REST API stands for Representational State Transfer Application Programming Interface. It is a type of API that allows different systems to communicate over the internet using standard HTTP methods.

* Data is everywhere and it is generated constantly
* The number of data sources is amazingly huge
* Datasets are huge and can be used in many ways

* We may do amazing things using data made available by third-party:
    - https://developer.walmartlabs.com/docs
    - https://developer.spotify.com/documentation/web-api/
    - https://earthquake.usgs.gov/fdsnws/event/1/
    
    
We will have a nice and brief overview about how to consume data from REST APIs, mainly focusing on **JSON**.

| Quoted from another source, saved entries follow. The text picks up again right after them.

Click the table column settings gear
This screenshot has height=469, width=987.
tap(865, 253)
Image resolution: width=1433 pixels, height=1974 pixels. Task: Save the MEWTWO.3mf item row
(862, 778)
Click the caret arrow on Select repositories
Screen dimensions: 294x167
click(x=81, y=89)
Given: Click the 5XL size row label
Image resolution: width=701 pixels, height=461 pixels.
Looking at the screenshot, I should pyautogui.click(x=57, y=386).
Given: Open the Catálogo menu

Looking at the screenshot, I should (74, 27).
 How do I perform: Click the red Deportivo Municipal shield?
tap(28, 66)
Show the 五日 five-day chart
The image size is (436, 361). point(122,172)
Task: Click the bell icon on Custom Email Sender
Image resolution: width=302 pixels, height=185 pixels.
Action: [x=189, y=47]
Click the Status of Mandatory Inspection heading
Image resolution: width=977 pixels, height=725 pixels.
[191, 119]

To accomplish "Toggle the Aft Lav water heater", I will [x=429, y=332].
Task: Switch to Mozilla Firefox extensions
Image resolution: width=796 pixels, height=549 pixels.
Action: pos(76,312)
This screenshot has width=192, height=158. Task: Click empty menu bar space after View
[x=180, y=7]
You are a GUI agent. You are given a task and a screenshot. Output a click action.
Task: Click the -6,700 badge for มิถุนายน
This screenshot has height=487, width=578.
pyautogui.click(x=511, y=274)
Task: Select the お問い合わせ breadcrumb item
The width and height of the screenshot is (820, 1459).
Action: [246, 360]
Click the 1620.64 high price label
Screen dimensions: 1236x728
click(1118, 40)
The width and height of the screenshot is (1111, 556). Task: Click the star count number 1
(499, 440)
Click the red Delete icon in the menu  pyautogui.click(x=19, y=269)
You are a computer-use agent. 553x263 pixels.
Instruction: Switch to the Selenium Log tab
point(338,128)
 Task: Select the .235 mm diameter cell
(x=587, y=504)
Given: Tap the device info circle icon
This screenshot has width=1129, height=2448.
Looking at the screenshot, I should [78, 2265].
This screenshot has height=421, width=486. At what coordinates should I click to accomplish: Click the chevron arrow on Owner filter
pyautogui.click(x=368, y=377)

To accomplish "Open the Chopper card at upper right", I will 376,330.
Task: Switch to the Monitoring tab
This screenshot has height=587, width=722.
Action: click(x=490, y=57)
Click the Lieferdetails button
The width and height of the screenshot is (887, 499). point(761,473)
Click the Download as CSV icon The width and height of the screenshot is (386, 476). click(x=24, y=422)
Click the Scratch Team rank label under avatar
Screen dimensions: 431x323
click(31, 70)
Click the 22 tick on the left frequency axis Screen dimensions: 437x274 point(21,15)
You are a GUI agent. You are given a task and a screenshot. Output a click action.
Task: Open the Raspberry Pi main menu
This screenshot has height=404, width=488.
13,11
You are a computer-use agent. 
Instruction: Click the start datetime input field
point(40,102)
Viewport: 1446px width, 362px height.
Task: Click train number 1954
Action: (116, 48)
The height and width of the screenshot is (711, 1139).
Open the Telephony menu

this will allow us to work with "live" data


### What is an API?

**Application Programming Interface** defines the methods for one software program to interact with the other.

In the case of this lecture, we are dealing with a REST API, which sends data over a network: one type of Web service.

When we want to receive data from an Web service, we need to make a `request` to this service. When the server receives this request, it sends a `response`.

![request.png](https://github.com/kylewinfree/inf502-fall2025/blob/main/rest/request.png?raw=1)

There are different types of requests.

In our case we will use a `GET`, which is used to retrieve data. This is the type of request we use to collect data.

A response from the API contains 2 things (among others):
* response code
* response data

To make a request, we use:

In [4]:
import requests
response = requests.get('http://www.nau.edu/')
type(response)

The `request.get(URL)` returns an object Response, which provides, among other things, the response code.

In [5]:
response.status_code

200

The most common codes are:
* 200: Everything went okay, and the result has been returned (if any).
* 301: The server is redirecting you to a different endpoint. This can happen when a company switches domain names, or an endpoint name is changed.
* 400: The server thinks you made a bad request. This can happen when you don’t send along the right data, among other things.
* 401: The server thinks you’re not authenticated. Many APIs require login ccredentials, so this happens when you don’t send the right credentials to access an API.
* 403: The resource you’re trying to access is forbidden: you don’t have the right permissions to see it.
* 404: The resource you tried to access wasn’t found on the server.
* 503: The server is not ready to handle the request.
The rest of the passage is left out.